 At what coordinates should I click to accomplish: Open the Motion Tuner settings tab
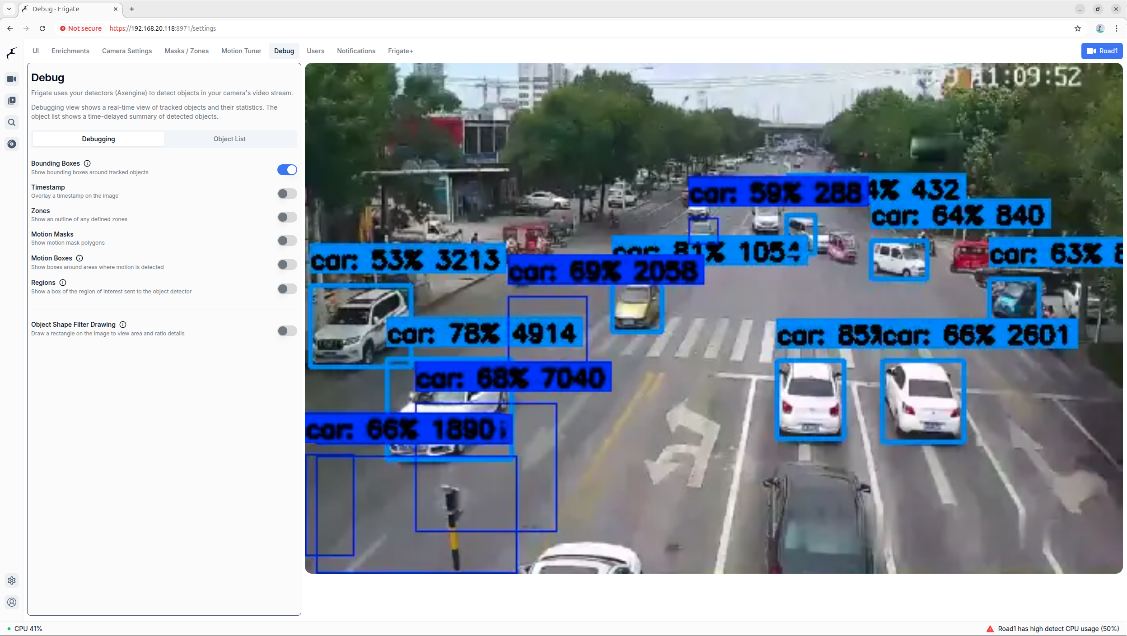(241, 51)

==

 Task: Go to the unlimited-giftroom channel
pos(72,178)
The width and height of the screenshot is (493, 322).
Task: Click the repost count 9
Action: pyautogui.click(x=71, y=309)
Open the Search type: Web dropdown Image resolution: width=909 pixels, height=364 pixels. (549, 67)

-- Task objective --
Reproduce every line of the material above in which the word "width" appears.

-- Answer to the problem --
The width and height of the screenshot is (493, 322).
Open the Search type: Web dropdown Image resolution: width=909 pixels, height=364 pixels. (549, 67)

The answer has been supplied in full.